JIS News

The National Works Agency (NWA) will spend $94.5 million on Phase 2 of its Disaster Mitigation Programme, as it intensifies work to alleviate the effects of heavy and persistent rains associated with the active 2005 hurricane season and beyond.
Speaking with JIS News, Petra-kene Williams, Acting Communications and Customer Services Manager at the NWA, outlined the extent of work to be undertaken by the Agency under this phase of the programme.
Drains and gullies in all 14 parishes have been earmarked for rehabilitative work. In St. Catherine, drains in Christian Pen, Linstead, east central St. Catherine, Town Gully, and along the Port Henderson Road, and Natural Bridge to Troja main roads will be targeted.
Over in Kingston and St. Andrew, several drains will be cleaned, particularly in the areas of south eastern, east central, north eastern and north western St. Andrew. In nearby St. Thomas, several drains in the eastern and western sections of the parish will be addressed.
“Among the drains to be cleaned are those in Morant Bay, Red Hills, Golden Grove, Market Place, along the Port Morant to Pleasant Hill Road, Potosi to Morant River Bridge, Hampton Court to Duckensfield, and Hampton Court to Rocky Point. Rowlandsfield drains will also be addressed under this programme,” Miss Williams informed.
In Portland, several drains in the Rio Grande Valley, along the Orange Bay to Hope Bay main road, Rio Grande Bridge to Hope Bay main road, Boundbrook to Rio Grande road and sections of Allan Avenue, have been earmarked for clean-up work.
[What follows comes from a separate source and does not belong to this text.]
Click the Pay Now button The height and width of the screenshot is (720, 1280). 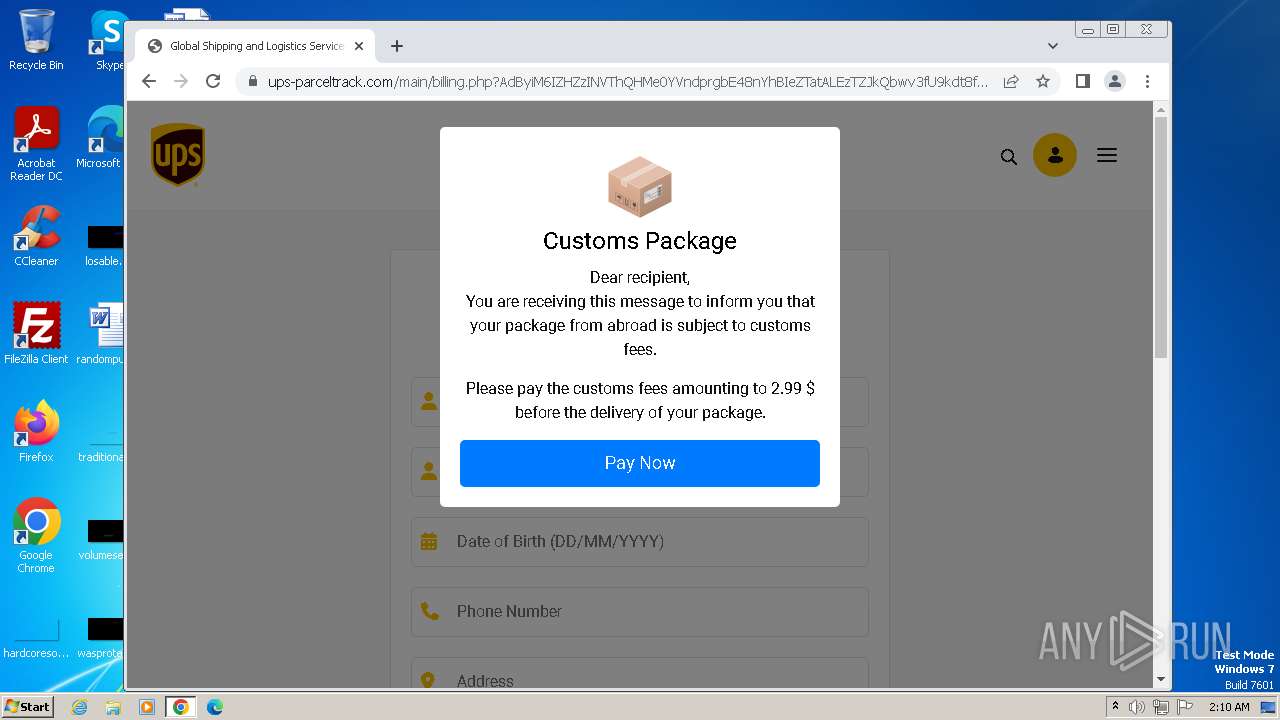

Drains to be cleaned in St. Mary include those along the Broadgate to Toms River, Claremont to Whitehall, Ballards Valley to Little Bay roads, and others in areas of Islington, Enfield and Harmony Hall. In St. Ann, drains to be cleaned under this programme are located in St. Ann’s Bay, as well as the Milford Road main street drain.
There are a number of drains in both northern and southern Trelawny to be cleaned under this phase of the Disaster Mitigation Programme.
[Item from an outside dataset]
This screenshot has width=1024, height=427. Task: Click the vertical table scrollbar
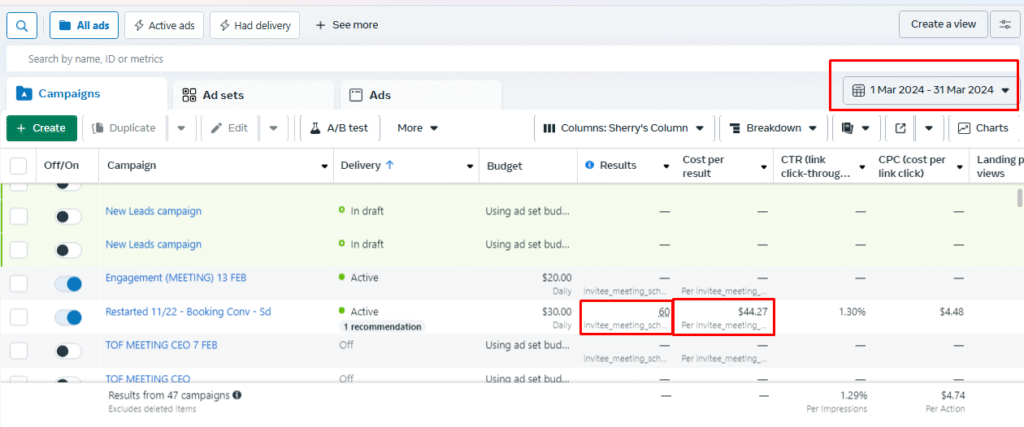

In Clarendon, 13 drains have been targeted in the area of the Green Bottom to Four Paths main road, as well as drains in Banks, Rocky Point, Western Park Gully and Mitchell Town, among others.
For St. Elizabeth, drains in the Balaclava, Goshen, Holland Bamboo, Junction, Middle Quarters and Great Bay areas will be cleaned, while in Westmoreland, the Grange Hill drains as well as some drains and gullies in the eastern sections of the parish will also be addressed.
In Manchester, the Hermitage, Devon and DeCarteret drains will be cleaned, while in St. James, some of the main drains to be cleaned include those in Chatham, Tucker, Bogue, Bickersteth and on Bevin Avenue.
According to Miss Williams, work has already started on the drains in Linstead, Port Royal, southeastern St. Andrew and eastern Kingston, while work should commence shortly on drains and gullies in Big Pond.Upon completion of this second phase of the Disaster Mitigation Programme, Phase 3 would commence, said Miss Williams.
The Ministry of Transport and Works and the NWA, based on analysis of data collected over the years between 2001 and 2004, formulated the Disaster Mitigation Programme. Throughout that period, Jamaica experienced a number of major floods, which caused much dislocation and millions of dollars in damage. In 2001, there were two major floods, another two in 2002, one in 2003 and three in 2004.
Last year, the NWA spent over $134 million on flood mitigation works, which formed part of the agency’s Disaster Mitigation Programme. The overall programme of works included 16 major drains and gullies across the parishes of St. Catherine, St. Andrew and Clarendon, and 28 smaller projects in St. Catherine, St. Elizabeth, St. James, Westmoreland, St. Mary, St. Thomas and St. Ann. These drains and gullies were bushed, widened and realigned under the programme.